Even when there is no family history of CF, a person can be a carrier without knowing it. Having an affected child, or identifying disease-causing mutations by carrier testing, are two ways people may find out they are a carrier of CF.
Bill Elder Jr. spent some of his first 25 years not breathing well through his nose or sleeping through the night.
At age 8, he was diagnosed with cystic fibrosis (CF). Like others who have CF, this meant Elder has a defective gene that causes thick mucus to build up in the lungs, pancreas, and other organs.
This life-threatening condition is caused by many different genetic variants, as Elaine Lyon, PhD, ARUP Laboratories, observes. “CFTR, the gene responsible for CF, is still one of the most complex genes that we test for—it is complicated to interpret, because of the many variants with different effects.” As a medical director, Lyon helps oversee the Molecular Genetics and Genomics, as well as the Pharmacogenomics, laboratories.
As scientists learn more about CF’s most common mutations, they are able to help certain patients live longer. Elder is one of these patients.
A drug was developed for the DNA mutation he has—a folded, abnormal protein—and he functions better with the medication. After taking the drug in clinical trials prior to its 2012 release, Elder slept through the night for the first time and stopped having “flare-ups” of the chronic lung infection that he’d had since he was young, he said. The medication helps about 4 percent of CF patients by targeting that particular genetic mutation and increasing lung function, according to its clinical trials.
At a 2015 presentation in the White House’s East Wing, President Obama invited Lyon as a guest when he spoke about Elder’s case and the future of precision medicine, which aims to treat people based on their genetic makeup—such as targeting that 4 percent and learning who else can be reached with targeted treatment.
How CF Is Diagnosed
Cystic fibrosis is a recessive disorder inherited from both parents affecting males and females from all racial and ethnic groups. It is most common in Caucasians and those of Ashkenazi Jewish backgrounds, then Latinos and Native Americans, especially the Pueblo and Zuni. Cases are less common among African Americans and Asian Americans.
For a person to have CF there must be two mutations in a particular gene, called the cystic fibrosis transmembrane conductance regulator (CFTR), one from each parent. The gene allows for proper chloride and water movement in and out of cells affecting mucus, sweat, and digestive enzyme secretion. The CFTR gene was discovered in 1989 by a team of scientists at The Hospital for Sick Children, affiliated with the University of Toronto.

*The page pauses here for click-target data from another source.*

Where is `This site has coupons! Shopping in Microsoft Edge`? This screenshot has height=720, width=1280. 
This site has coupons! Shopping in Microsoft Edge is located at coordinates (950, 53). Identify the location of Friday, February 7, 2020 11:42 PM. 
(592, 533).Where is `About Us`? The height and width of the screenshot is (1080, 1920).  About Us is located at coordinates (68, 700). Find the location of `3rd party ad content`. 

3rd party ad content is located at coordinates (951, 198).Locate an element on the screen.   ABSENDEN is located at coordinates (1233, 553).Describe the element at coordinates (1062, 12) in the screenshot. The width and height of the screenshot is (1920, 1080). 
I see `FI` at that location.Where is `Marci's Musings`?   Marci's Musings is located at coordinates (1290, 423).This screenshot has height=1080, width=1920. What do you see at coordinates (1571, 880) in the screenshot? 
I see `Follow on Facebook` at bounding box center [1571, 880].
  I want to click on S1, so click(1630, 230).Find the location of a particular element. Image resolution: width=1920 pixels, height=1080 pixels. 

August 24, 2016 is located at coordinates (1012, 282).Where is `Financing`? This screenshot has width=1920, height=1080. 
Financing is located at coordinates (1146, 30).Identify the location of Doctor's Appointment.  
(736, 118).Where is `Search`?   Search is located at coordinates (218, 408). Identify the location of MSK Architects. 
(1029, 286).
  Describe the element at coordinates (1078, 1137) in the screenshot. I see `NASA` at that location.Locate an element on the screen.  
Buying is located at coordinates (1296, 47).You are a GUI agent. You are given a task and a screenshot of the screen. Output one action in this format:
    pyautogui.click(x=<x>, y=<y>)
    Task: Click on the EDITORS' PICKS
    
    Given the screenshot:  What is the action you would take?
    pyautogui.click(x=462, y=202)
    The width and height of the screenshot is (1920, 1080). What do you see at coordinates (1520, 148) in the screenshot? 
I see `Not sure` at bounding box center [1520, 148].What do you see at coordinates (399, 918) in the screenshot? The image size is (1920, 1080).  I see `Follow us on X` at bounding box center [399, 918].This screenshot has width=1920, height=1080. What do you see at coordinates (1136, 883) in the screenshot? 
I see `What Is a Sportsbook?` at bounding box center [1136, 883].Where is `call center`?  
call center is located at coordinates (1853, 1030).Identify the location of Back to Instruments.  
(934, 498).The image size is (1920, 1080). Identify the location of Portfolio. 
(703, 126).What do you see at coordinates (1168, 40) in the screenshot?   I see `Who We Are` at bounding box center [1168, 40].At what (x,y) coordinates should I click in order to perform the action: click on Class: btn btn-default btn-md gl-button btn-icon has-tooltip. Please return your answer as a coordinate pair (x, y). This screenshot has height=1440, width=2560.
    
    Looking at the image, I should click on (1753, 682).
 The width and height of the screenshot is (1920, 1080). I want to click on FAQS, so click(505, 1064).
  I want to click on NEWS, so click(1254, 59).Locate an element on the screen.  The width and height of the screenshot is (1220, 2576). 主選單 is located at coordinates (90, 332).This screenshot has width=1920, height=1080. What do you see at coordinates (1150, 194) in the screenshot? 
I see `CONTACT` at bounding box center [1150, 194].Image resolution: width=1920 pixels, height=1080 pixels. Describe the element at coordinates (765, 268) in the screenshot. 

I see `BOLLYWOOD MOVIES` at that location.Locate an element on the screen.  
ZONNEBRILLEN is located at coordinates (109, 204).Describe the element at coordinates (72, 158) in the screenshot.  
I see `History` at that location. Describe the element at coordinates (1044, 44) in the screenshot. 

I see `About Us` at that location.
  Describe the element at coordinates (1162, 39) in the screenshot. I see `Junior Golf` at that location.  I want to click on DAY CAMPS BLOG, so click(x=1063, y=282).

Even when there is no family history of CF, a person can be a carrier without knowing it. Having an affected child, or identifying disease-causing mutations by carrier testing, are two ways people may find out they are a carrier of CF. “If a baby has a positive newborn screen indicating an increased risk for CF, performing a CF test that screens for common CFTR gene mutations is a good way to start. Depending on the infant’s ethnicity, there’s a reasonable chance that we’d find the causative mutations by running a basic CF panel test. If you’re Caucasian, there’s about an 85 percent chance of finding both causative mutations with the test,” says Christine Miller, a genetic counselor at ARUP.
Elaine Lyon, PhD
“We’ve gained a good amount of knowledge of which genetic variants have which effects. The range of CF-related conditions is complex, but it is encouraging that some cases have an effective therapy.”
One other method of diagnosing CF is the “sweat test,” which measures the concentration of salt in a person’s sweat. In some cases, infants do not produce enough perspiration to run this test. If a person has symptoms of CF but if neither sweat chloride testing nor the CF panel is able to provide or exclude a definitive diagnosis, CFTR gene sequencing may help provide an answer.
However, the CFTR gene is very complex and contains many mild mutations. If changes are small, a person could have symptoms other than CF, such as pancreatitis or male infertility. In pancreatitis, the pancreas, which produces enzymes that aid in food digestion and insulin for controlling blood sugar levels, has recurrent inflammation. This may result in permanent tissue damage and loss of pancreatic function.
Hope and Change
Things have gone well for Elder. After starting on the medication targeted to his genetic mutation, he coughed less and his lung function rose to 100 percent. Already a runner, he was able to cover greater distances than ever before.
In 2016, Elder graduated from Wright State University Boonshoft School of Medicine in Dayton, Ohio, and started a family medicine internship in California.
In Elder’s case, targeted drug therapy (one form of which is called precision medicine) was effective for his mutations. “Put simply, precision medicine has enabled me to attain my dream of becoming a doctor,” says Elder.
ARUP has a test panel that examines 165 known pathogenic (disease-causing) variants in the CFTR gene to help determine whether a CF patient has mutations that are better known and, in some cases, treatable.
“We’ve gained a good amount of knowledge of which variants have what effects,” said Lyon. “The range of CF-related conditions is complex, but it is encouraging that some cases have an effective therapy.”